**Task instructions**
(a) According to the Hololens text, why would a remote technician be able to guide you through taking apart, fixing and reassembling a device?
(b) Extend the Hololens text by a paragraph or two, picking up right after its last sentence.

**Provided text**
I got to have a good play with a Microsoft Hololens today. This is an augmented reality headset: you get to see your real-world surroundings, but with computer-generated overlays.
If you remember the holographic chess game in Star Wars, you’ve got the right idea, but the projections can be big and all around you, as well as small and on the table.
It’s a very clever combination of a bright, retina-projecting display, the Kinect 3D-sensing technology which builds up a map of the room, good accelerometers and supporting hardware so there’s no noticeable lag, all built into a computer that is comfortable to wear and requires no attached cables.
This isn’t primarily for games: imagine an architect walking around a building and being able to ‘see’ the pipes and wires behind the walls. A surgeon being able to walk around the 3D MRI scan of their patient and view it from different angles, possibly actually projected onto the patient’s body in the operating theatre. A remote technician being able to guide you through disassembling, fixing and reassembling some device, because they can see what you see, and point out things right in front of you… the possibilities are almost endless.

Stored items:
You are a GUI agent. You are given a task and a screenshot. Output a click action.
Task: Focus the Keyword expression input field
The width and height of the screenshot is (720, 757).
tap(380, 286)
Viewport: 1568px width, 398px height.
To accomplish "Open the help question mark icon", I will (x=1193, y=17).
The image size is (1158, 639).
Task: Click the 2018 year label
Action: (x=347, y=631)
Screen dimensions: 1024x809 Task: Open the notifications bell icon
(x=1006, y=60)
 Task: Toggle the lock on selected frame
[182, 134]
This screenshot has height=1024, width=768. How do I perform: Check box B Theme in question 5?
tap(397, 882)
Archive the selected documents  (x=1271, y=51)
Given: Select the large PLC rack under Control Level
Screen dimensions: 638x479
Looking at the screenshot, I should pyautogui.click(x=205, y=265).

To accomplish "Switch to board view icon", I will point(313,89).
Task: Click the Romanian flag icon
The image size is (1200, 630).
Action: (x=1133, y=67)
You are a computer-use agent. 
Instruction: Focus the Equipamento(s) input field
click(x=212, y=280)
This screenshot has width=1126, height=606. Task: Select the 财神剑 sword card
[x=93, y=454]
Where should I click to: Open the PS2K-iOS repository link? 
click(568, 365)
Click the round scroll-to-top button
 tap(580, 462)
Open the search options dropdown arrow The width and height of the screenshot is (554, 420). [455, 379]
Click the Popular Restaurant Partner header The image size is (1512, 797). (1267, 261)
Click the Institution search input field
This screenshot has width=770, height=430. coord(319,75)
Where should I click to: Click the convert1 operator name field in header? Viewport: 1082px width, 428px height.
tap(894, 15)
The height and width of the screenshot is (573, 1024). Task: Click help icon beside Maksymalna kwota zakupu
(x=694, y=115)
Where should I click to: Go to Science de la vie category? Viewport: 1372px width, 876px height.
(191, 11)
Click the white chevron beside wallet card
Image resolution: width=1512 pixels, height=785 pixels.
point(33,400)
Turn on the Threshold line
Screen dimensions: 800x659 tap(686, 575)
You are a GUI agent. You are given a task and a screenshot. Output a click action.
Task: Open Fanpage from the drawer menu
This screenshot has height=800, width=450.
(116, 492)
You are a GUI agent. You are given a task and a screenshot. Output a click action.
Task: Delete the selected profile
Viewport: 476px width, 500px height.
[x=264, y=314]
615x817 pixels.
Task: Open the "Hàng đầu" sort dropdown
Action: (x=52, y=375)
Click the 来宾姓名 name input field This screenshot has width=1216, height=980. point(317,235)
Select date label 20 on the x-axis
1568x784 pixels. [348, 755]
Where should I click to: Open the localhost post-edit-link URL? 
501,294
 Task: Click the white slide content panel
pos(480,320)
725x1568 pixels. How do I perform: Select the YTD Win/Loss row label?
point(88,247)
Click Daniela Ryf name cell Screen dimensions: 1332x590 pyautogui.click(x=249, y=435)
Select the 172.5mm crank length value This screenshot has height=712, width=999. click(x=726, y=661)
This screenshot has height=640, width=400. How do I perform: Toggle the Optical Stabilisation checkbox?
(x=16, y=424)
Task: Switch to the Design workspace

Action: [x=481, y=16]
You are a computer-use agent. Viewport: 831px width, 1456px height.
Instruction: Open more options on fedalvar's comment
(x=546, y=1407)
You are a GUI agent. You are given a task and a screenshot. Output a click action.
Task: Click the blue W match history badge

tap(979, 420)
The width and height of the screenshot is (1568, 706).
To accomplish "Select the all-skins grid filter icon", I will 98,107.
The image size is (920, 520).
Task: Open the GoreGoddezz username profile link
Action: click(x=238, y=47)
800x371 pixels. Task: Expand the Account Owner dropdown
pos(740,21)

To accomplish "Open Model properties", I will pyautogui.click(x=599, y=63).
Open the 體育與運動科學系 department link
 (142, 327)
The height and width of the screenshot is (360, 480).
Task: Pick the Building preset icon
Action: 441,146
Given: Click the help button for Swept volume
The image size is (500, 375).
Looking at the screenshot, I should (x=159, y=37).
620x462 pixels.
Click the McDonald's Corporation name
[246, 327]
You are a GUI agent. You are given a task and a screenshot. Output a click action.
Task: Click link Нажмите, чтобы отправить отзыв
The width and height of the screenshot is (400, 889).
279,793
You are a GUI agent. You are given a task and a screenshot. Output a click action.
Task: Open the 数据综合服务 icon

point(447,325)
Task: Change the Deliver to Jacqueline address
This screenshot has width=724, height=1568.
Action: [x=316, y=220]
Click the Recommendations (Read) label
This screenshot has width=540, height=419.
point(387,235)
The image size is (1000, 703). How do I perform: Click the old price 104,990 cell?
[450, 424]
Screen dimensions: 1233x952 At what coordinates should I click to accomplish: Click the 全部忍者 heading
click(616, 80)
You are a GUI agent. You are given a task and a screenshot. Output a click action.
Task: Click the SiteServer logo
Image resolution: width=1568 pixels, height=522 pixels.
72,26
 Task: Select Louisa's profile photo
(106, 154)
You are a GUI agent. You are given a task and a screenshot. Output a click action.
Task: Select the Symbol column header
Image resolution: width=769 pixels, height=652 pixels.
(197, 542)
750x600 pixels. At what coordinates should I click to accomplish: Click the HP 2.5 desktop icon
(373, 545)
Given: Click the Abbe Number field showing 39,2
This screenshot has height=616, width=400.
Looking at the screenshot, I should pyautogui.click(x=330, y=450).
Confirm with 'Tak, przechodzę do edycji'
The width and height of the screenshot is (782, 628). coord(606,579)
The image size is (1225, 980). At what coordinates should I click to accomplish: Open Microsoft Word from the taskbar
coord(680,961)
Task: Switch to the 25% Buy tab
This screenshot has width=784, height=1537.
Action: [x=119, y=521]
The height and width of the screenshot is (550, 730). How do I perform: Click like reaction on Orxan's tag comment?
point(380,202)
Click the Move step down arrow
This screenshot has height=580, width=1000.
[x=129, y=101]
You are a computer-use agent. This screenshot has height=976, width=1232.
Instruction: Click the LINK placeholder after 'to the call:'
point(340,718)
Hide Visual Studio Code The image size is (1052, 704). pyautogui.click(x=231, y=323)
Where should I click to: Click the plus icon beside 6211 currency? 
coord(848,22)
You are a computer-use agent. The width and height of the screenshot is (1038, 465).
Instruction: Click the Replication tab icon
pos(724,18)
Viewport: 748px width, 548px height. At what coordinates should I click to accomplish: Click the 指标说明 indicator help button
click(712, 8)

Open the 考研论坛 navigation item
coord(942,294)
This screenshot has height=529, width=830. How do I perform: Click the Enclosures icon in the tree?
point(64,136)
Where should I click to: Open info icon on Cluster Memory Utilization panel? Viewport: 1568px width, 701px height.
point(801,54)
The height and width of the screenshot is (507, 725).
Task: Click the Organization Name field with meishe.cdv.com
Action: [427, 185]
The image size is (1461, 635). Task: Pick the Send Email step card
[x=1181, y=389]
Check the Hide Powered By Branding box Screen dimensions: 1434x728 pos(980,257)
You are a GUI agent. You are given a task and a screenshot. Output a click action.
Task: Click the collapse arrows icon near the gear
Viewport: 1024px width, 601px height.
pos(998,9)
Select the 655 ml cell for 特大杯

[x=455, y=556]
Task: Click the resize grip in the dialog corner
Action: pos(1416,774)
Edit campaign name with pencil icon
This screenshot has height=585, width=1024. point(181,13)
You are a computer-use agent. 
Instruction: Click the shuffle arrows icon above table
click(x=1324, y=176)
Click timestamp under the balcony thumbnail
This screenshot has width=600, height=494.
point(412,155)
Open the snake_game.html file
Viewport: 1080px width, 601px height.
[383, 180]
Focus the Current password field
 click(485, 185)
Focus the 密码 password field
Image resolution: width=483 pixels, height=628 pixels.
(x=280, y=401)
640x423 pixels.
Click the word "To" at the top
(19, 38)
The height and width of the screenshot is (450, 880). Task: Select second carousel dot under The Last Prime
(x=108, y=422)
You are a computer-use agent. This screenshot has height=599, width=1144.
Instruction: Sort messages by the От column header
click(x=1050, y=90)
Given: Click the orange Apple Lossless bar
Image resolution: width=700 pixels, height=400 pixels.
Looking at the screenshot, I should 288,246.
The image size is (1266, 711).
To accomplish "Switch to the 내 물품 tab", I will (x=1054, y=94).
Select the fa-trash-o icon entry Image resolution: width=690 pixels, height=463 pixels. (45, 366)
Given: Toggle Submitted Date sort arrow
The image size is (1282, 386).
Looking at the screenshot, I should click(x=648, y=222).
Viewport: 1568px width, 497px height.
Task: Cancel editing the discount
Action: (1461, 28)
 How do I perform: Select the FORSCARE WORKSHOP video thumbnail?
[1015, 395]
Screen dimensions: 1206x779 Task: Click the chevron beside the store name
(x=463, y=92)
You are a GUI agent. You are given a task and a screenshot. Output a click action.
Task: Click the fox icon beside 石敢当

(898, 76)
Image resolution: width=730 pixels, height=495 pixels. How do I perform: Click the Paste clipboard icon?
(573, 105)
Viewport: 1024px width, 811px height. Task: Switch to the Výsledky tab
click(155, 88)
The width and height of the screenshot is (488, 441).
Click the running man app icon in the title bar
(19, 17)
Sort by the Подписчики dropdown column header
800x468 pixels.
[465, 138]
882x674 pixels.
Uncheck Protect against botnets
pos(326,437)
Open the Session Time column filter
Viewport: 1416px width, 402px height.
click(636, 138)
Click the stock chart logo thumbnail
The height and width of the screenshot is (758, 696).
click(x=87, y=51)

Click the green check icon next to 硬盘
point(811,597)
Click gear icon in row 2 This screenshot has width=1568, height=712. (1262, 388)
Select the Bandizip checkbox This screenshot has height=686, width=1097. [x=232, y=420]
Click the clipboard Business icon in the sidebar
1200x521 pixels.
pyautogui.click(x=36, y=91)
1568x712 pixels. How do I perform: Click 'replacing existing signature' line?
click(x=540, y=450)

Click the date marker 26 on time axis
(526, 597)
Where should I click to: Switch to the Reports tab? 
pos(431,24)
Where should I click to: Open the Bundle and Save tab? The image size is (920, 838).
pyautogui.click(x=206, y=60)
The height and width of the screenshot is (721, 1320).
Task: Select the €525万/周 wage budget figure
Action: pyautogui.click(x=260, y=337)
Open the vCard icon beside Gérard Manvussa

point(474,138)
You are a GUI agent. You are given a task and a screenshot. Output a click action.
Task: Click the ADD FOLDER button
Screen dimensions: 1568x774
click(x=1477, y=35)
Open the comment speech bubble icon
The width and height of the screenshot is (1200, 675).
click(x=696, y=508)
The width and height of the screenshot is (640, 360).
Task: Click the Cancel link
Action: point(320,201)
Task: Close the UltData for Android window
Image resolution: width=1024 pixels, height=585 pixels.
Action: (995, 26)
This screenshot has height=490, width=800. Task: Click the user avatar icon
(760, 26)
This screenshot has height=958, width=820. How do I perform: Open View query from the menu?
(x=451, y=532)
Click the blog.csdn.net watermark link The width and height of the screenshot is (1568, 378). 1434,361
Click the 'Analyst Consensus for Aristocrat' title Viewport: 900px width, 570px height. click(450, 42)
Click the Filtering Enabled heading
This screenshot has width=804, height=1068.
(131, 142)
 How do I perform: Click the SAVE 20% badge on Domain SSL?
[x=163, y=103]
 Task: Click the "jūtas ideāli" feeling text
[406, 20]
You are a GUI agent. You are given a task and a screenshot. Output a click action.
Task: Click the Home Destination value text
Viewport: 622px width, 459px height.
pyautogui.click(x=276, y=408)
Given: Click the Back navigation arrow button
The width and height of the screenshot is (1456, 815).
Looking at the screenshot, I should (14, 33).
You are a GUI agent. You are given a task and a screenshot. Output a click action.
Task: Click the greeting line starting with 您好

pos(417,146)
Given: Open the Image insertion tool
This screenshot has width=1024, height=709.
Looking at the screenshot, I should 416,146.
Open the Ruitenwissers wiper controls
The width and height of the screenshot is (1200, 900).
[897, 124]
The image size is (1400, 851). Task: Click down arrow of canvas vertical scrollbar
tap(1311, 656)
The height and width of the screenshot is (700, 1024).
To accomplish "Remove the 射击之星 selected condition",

**Results by task**
(a) The technician could guide you because they can see what you see. They can also point out things right in front of you.

(b)
This is version 1.0, of course, and it has some limitations — it won’t work very well outside, for example, because of the brightness of the ambient light and the difficulty of capturing a good model of the surrounding world. It’s available in restricted quantities, for about three thousand pounds apiece. The projected images only cover a limited field of your view: they are good and clear when you’re looking at them, but you don’t see them in your peripheral vision. And there are some things for which a VR headset is clearly superior, especially if you want to replace your existing environment completely.
Despite all of this, it is great fun, and exceedingly well engineered, and the inclusion of the Kinect technology gives it a real edge over things like Google Glass, and gets rid of the problem of walking into walls and tripping over furniture that is an inconvenience of full VR headsets. Overall, it’s really quite impressive, and I predict that we’ll see quite a lot more of this in future.